- [Aim of the exercise]
The reply should be the records repeated exactly, without any images.

- [Study material]
□ □ □
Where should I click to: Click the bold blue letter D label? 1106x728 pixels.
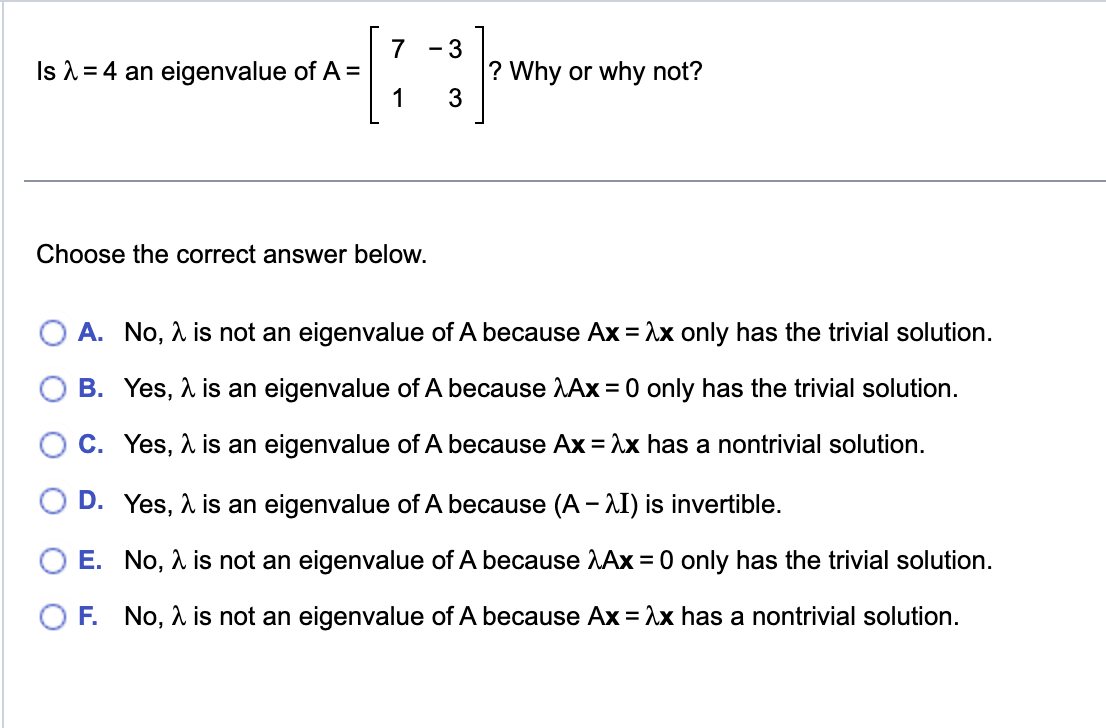coord(94,501)
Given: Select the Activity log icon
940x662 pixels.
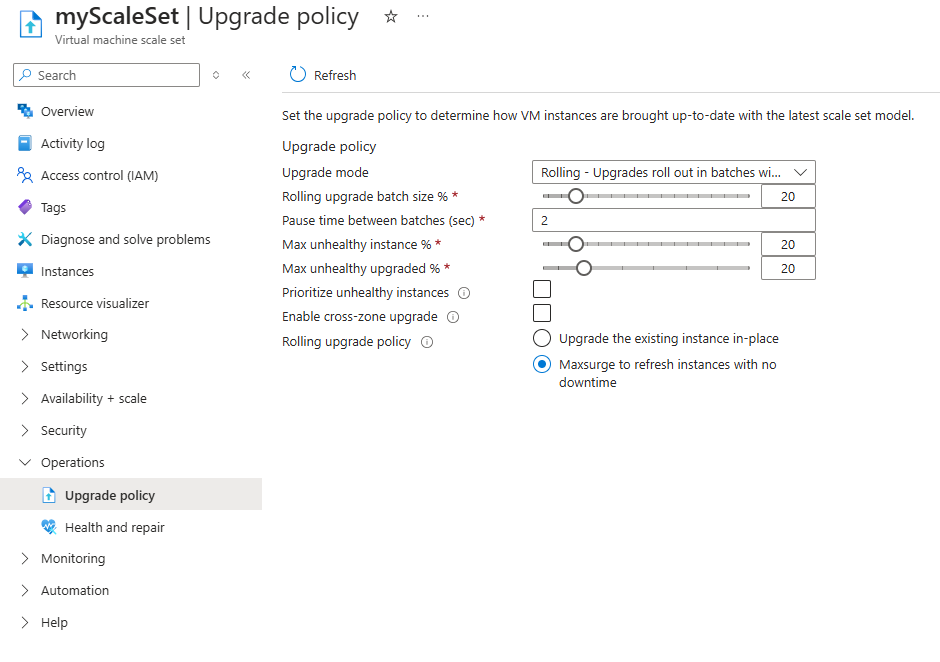Looking at the screenshot, I should [27, 143].
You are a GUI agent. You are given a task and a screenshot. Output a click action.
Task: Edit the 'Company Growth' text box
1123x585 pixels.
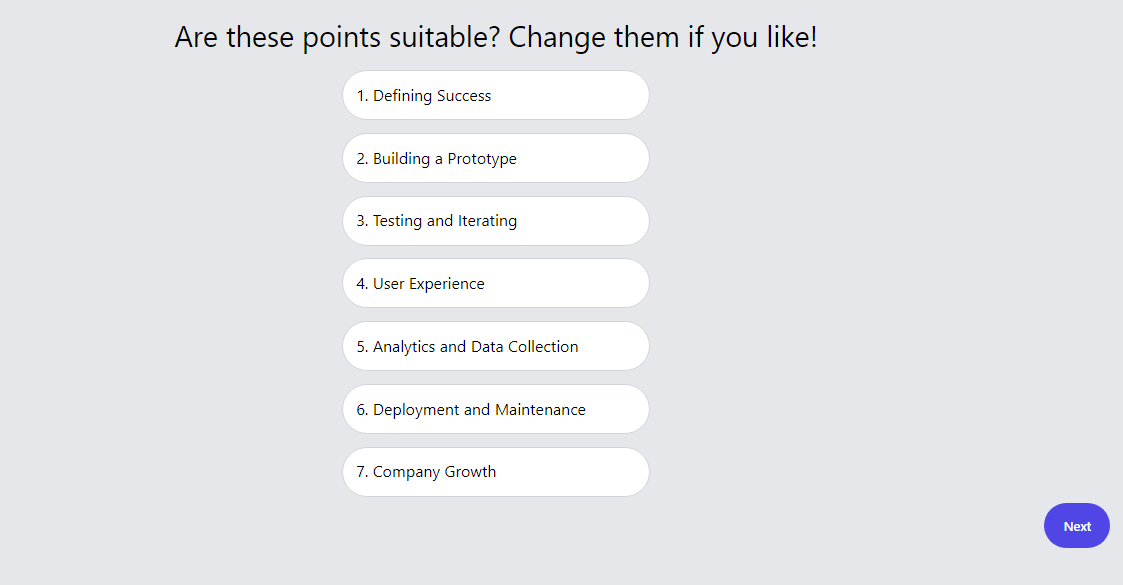click(x=496, y=472)
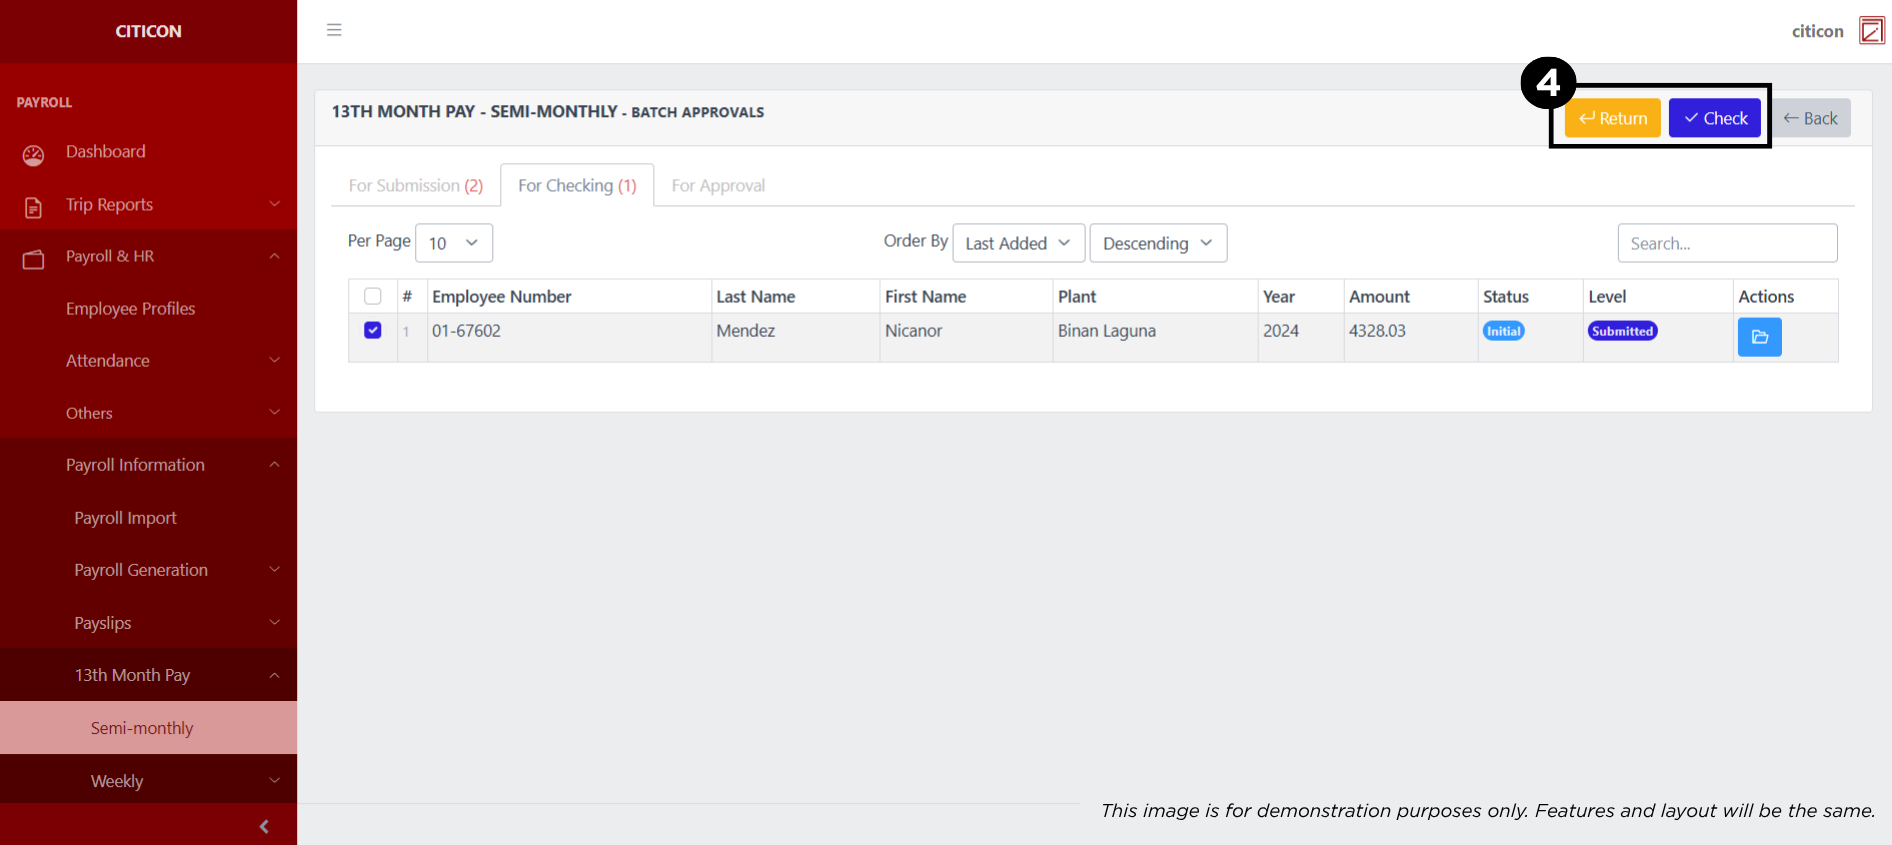Open the Descending sort dropdown
This screenshot has width=1892, height=845.
(x=1157, y=243)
□ □ □
- [Answer to the problem]
Where should I click to: Click the bold blue letter D label? 1106x728 pixels.
coord(94,501)
Given: Select the Activity log icon
940x662 pixels.
Looking at the screenshot, I should [27, 143].
You are a GUI agent. You are given a task and a screenshot. Output a click action.
Task: Edit the 'Company Growth' text box
1123x585 pixels.
click(x=496, y=472)
Open the Descending sort dropdown
This screenshot has width=1892, height=845.
(x=1157, y=243)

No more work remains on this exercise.